A device as claimed in claim 2, wherein said mechanical transmission (6) comprises a nut-and-screw assembly (60) interposed between said electric motor (7) and said first tube (61).
A device as claimed in claim 1 or 2, wherein said support member (4) comprises a barrel (40) containing said at least one or more roller bearings (41, 42).
A device as claimed in any of the preceding claims, wherein a second support (5) is provided for said hollow shaft (2), said second support member comprising at least one roller bearing (51).
A device as claimed in any of the preceding claims, wherein said support member (9) for said rotary electric motor (7) comprises a coupling spider (91) for connecting said electric motor (7) to said second support member (5).
A device as claimed in any of the preceding claims, comprising
a cable sleeve (74),

inserted in said sliding tube (61) and rigidly joined to said first tube (61),

said cable sleeve (74) housing electric wires (73) for connecting said control apparatus (72) to said electric motor (7).
A device as claimed in any of the preceding claims, wherein
said expanding mandrel (3) is an air-operated mandrel

and wherein

said axial bore (23) of said hollow shaft (2) is in pneumatic communication with said first tube (61), said first tube (61) being adapted to be pneumatically connected to an external pressurized air or gas source.
A device as claimed in claim 7, wherein said hollow shaft (2) comprises at least one radial bore (24) communicating with said axial bore (23), said radial bore (24) being in pneumatic communication with said mandrel (3).
A device as claimed in claim 8, comprising
- a pair of seal elements (81, 82),

- arranged along said axis of rotation (X),

- positioned within said axial bore (23) of said hollow shaft (2)
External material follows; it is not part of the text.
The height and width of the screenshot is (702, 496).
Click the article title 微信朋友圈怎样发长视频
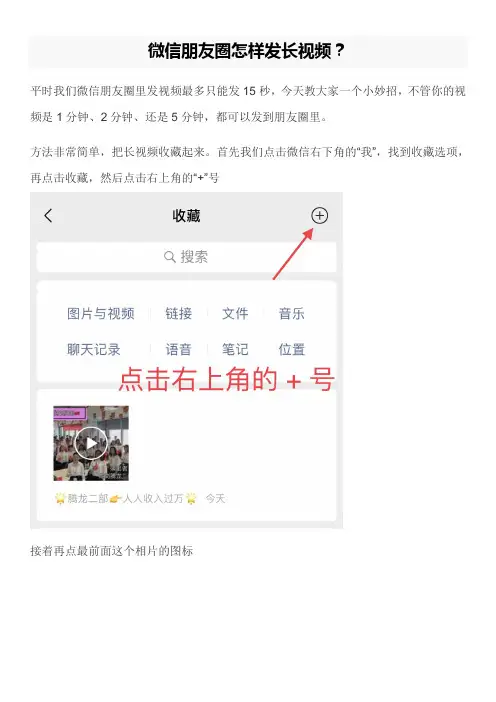(247, 51)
- defining the longitudinal ends of a chamber (812) interposed between said through bore (23) and the outer surface of said first tube (61),
A device as claimed in any of the preceding claims, comprising a rotating member (200)
- said rotating member (200) being jointly rotating and translating with said hollow shaft (2),

- said rotating member (200) being placed between said first supporting member (4) and said second supporting member (5) of said hollow shaft (2).